### TRY IT
Of the records that follow, copy only the lines from the line containing "Screen dimensions: 461x1000" to the line containing "The height and width of the screenshot is (611, 1568).", both included, exactly as written.

### GIVEN RECORDS

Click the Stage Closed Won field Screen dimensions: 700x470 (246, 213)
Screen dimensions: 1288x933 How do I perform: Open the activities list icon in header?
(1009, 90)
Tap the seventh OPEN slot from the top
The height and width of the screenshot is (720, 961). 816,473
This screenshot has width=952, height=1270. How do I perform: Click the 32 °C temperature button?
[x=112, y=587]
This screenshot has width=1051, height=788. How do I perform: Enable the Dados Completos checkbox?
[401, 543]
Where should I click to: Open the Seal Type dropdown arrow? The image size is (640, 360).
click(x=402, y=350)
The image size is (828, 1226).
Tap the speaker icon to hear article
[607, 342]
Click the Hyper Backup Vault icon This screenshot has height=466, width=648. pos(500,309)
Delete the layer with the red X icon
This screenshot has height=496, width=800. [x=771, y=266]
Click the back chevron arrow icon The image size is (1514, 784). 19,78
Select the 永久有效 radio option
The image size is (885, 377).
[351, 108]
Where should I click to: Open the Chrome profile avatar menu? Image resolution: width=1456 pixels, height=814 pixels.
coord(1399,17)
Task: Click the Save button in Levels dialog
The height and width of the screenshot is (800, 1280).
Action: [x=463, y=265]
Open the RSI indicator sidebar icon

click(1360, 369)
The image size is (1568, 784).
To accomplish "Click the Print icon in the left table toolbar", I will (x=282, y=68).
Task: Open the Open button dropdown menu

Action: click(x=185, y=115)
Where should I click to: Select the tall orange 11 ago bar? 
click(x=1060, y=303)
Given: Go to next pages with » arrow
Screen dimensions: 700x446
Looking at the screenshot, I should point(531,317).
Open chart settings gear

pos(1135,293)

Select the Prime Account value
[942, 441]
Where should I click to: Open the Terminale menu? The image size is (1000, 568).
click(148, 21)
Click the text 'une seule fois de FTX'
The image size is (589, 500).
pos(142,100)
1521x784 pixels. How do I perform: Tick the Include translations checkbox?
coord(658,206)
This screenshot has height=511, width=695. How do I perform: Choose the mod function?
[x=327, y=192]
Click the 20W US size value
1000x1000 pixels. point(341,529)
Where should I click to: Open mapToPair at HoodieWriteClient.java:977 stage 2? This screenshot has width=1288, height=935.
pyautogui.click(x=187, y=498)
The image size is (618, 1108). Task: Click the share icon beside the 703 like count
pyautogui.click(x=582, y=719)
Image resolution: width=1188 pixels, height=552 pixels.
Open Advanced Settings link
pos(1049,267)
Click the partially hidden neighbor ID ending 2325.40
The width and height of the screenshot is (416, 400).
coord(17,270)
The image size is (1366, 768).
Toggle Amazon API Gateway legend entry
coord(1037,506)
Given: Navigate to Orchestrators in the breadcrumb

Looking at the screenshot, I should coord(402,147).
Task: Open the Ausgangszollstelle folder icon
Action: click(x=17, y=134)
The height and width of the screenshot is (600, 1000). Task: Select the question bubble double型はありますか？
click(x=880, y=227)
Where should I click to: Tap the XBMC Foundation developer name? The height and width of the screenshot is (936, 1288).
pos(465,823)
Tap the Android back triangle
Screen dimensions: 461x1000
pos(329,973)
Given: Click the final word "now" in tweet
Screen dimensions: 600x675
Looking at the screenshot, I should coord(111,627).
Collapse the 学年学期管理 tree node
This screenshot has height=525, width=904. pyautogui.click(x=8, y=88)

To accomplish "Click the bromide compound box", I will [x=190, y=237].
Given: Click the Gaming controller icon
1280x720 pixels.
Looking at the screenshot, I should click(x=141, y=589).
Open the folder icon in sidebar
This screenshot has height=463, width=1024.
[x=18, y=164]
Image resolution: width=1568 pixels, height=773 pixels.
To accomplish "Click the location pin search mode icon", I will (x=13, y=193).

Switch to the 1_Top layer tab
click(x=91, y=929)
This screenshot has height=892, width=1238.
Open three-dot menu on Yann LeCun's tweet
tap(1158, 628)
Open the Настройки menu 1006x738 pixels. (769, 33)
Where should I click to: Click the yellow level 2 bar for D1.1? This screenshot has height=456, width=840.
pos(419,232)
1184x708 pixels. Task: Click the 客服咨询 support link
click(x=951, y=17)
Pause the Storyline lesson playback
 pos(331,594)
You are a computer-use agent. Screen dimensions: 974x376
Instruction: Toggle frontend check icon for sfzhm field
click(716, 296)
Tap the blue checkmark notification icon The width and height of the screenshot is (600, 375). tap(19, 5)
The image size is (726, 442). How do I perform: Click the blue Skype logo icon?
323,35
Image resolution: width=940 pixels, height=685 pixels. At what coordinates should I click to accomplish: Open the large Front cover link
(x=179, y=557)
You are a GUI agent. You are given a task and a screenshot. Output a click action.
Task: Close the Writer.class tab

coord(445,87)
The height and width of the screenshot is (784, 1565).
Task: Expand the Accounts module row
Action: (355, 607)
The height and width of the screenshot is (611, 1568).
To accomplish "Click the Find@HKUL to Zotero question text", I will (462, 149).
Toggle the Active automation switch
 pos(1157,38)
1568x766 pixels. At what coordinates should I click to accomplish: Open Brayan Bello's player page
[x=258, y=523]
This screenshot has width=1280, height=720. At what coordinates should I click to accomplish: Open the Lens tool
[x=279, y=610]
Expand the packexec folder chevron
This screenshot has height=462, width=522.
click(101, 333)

### SOLUTION FOR THIS PROBLEM
Screen dimensions: 461x1000
pos(329,973)
Given: Click the final word "now" in tweet
Screen dimensions: 600x675
Looking at the screenshot, I should coord(111,627).
Collapse the 学年学期管理 tree node
This screenshot has height=525, width=904. pyautogui.click(x=8, y=88)

To accomplish "Click the bromide compound box", I will [x=190, y=237].
Given: Click the Gaming controller icon
1280x720 pixels.
Looking at the screenshot, I should click(x=141, y=589).
Open the folder icon in sidebar
This screenshot has height=463, width=1024.
[x=18, y=164]
Image resolution: width=1568 pixels, height=773 pixels.
To accomplish "Click the location pin search mode icon", I will (x=13, y=193).

Switch to the 1_Top layer tab
click(x=91, y=929)
This screenshot has height=892, width=1238.
Open three-dot menu on Yann LeCun's tweet
tap(1158, 628)
Open the Настройки menu 1006x738 pixels. (769, 33)
Where should I click to: Click the yellow level 2 bar for D1.1? This screenshot has height=456, width=840.
pos(419,232)
1184x708 pixels. Task: Click the 客服咨询 support link
click(x=951, y=17)
Pause the Storyline lesson playback
 pos(331,594)
You are a computer-use agent. Screen dimensions: 974x376
Instruction: Toggle frontend check icon for sfzhm field
click(716, 296)
Tap the blue checkmark notification icon The width and height of the screenshot is (600, 375). tap(19, 5)
The image size is (726, 442). How do I perform: Click the blue Skype logo icon?
323,35
Image resolution: width=940 pixels, height=685 pixels. At what coordinates should I click to accomplish: Open the large Front cover link
(x=179, y=557)
You are a GUI agent. You are given a task and a screenshot. Output a click action.
Task: Close the Writer.class tab

coord(445,87)
The height and width of the screenshot is (784, 1565).
Task: Expand the Accounts module row
Action: (355, 607)
The height and width of the screenshot is (611, 1568).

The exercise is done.